◆ Work task: Lower down are entries containing pictures. Copy exactly, without those pictures, the lines from the line with "Viewport: 539px width, 341px height." through the line with "is (505, 980).".
** Opening Provided material block **
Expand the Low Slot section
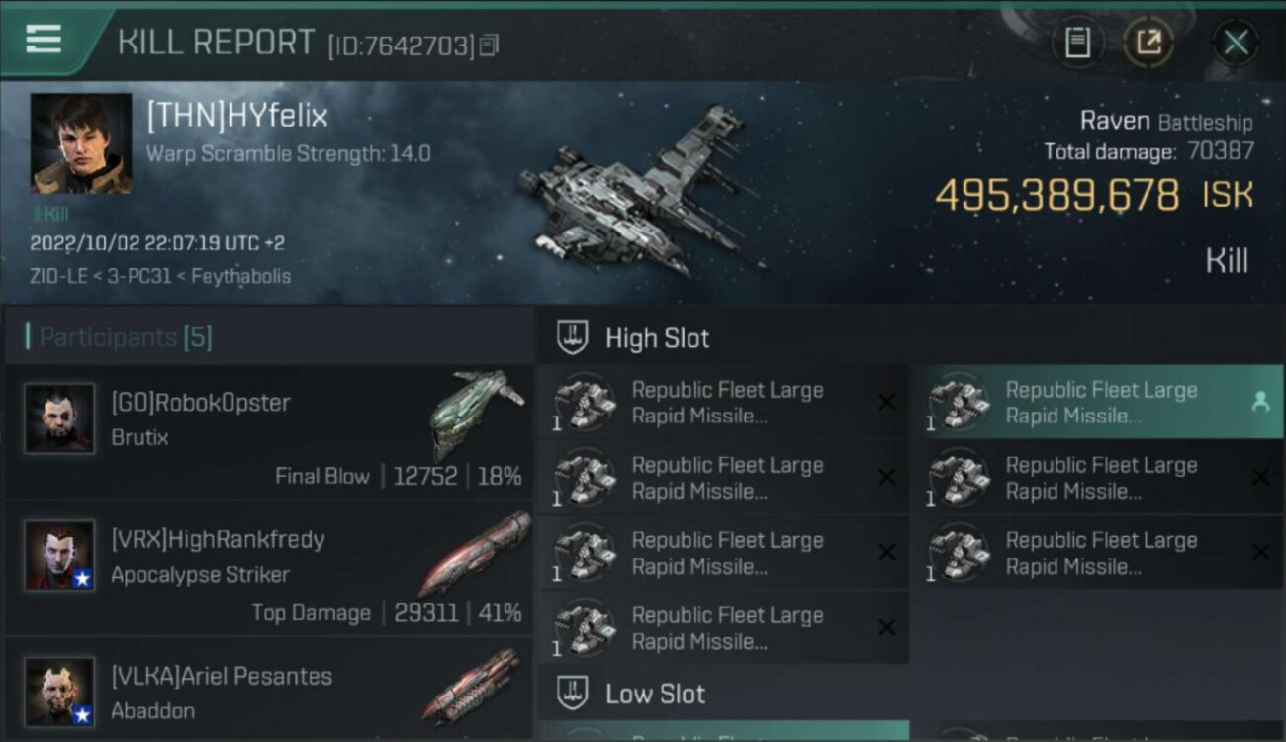 point(655,694)
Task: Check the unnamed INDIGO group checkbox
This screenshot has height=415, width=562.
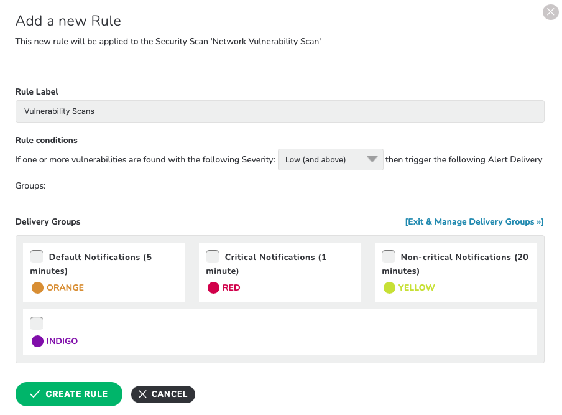Action: (37, 323)
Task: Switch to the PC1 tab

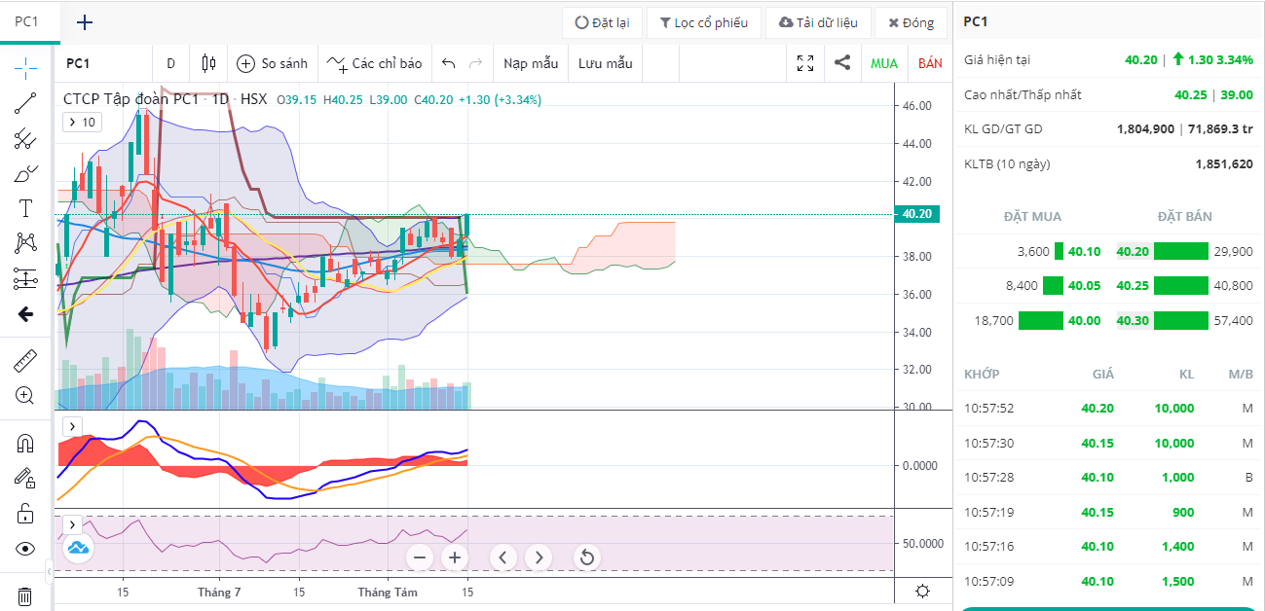Action: point(25,21)
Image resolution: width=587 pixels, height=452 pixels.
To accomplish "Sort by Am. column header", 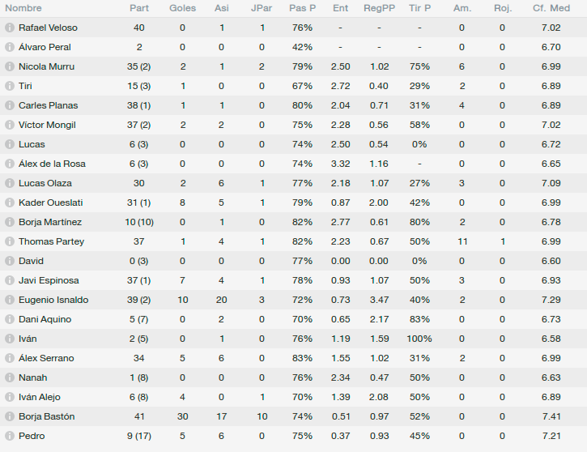I will point(462,8).
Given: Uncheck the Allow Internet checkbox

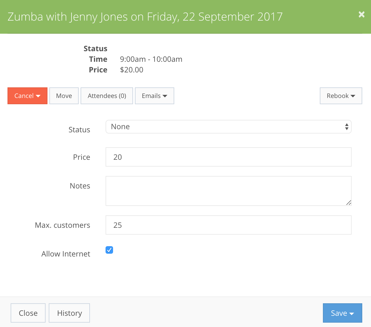Looking at the screenshot, I should (109, 250).
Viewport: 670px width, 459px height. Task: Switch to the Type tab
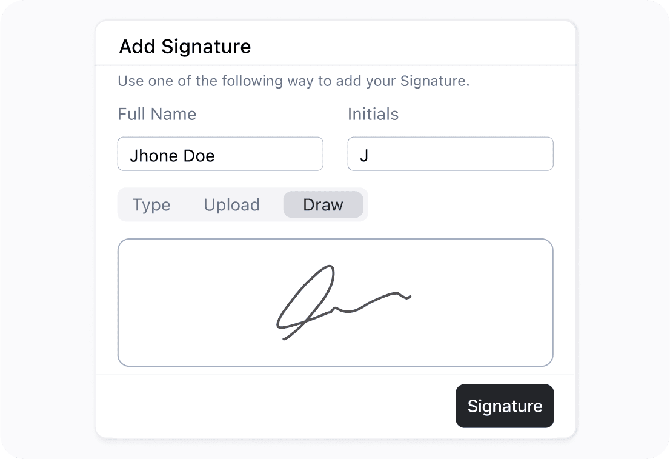[x=151, y=205]
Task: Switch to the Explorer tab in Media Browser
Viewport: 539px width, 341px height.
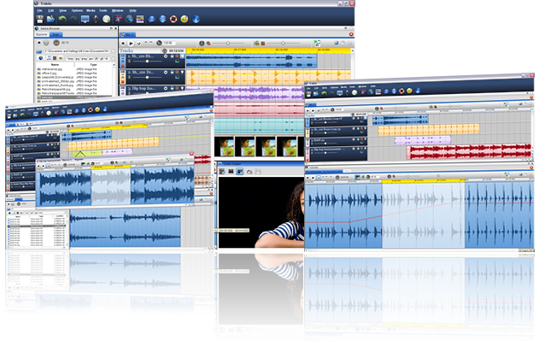Action: coord(42,34)
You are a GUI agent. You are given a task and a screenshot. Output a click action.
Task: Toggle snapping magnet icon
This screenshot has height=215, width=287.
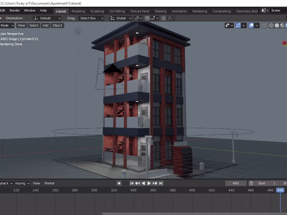point(147,18)
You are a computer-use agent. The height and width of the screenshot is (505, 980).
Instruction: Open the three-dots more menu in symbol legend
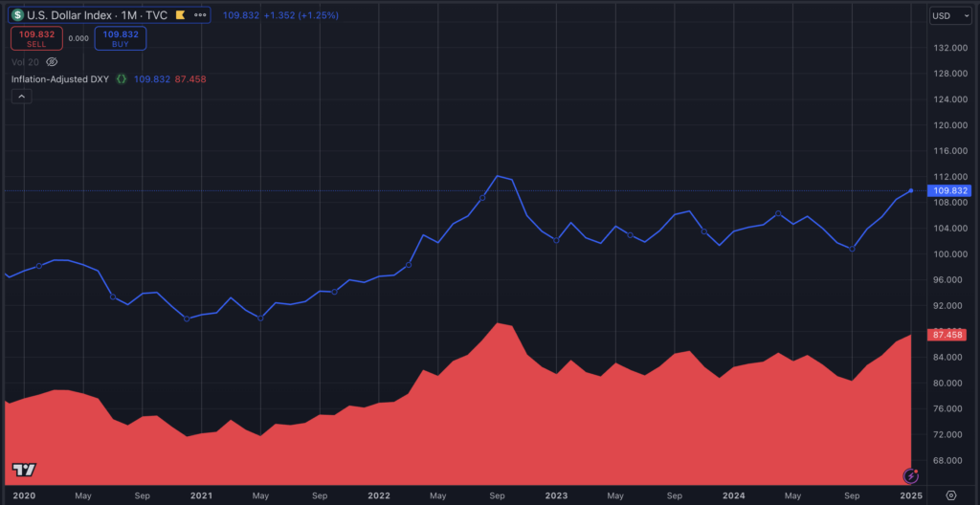[x=200, y=15]
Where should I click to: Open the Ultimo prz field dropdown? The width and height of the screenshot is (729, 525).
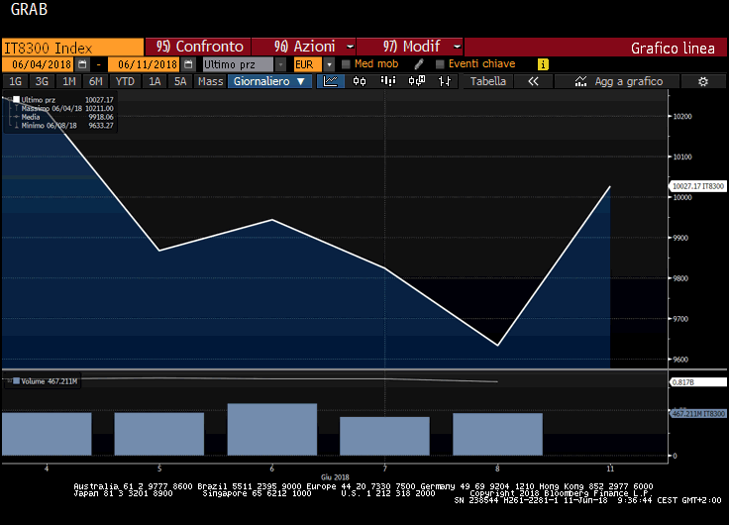[x=280, y=64]
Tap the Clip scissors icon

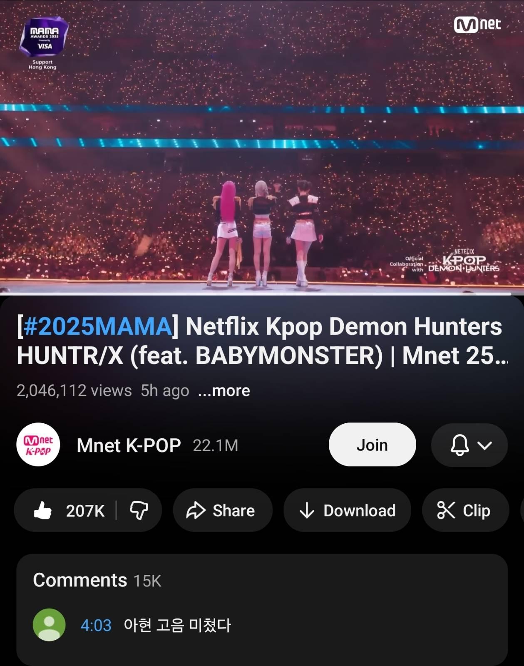(x=446, y=510)
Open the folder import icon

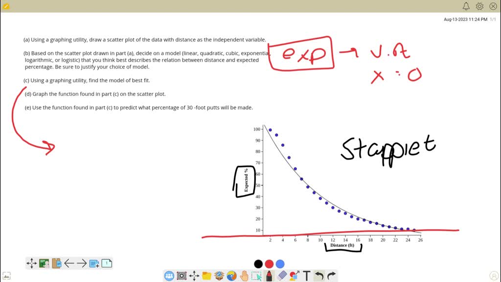click(x=206, y=276)
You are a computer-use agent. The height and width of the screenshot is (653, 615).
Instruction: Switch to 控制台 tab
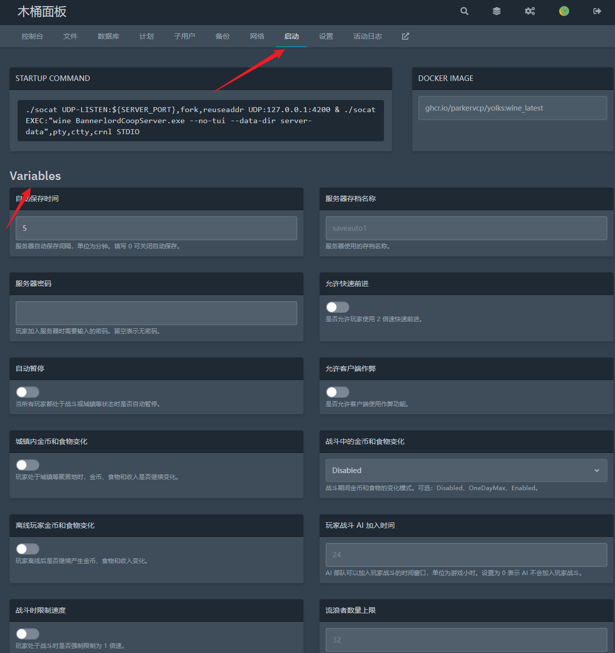tap(32, 36)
** Closing Provided material block **
◆ Written answer:
Viewport: 539px width, 341px height.
Action: coord(42,34)
You are a GUI agent. You are given a task and a screenshot. Output a click action.
Task: Toggle snapping magnet icon
This screenshot has height=215, width=287.
point(147,18)
You are a computer-use agent. The height and width of the screenshot is (505, 980).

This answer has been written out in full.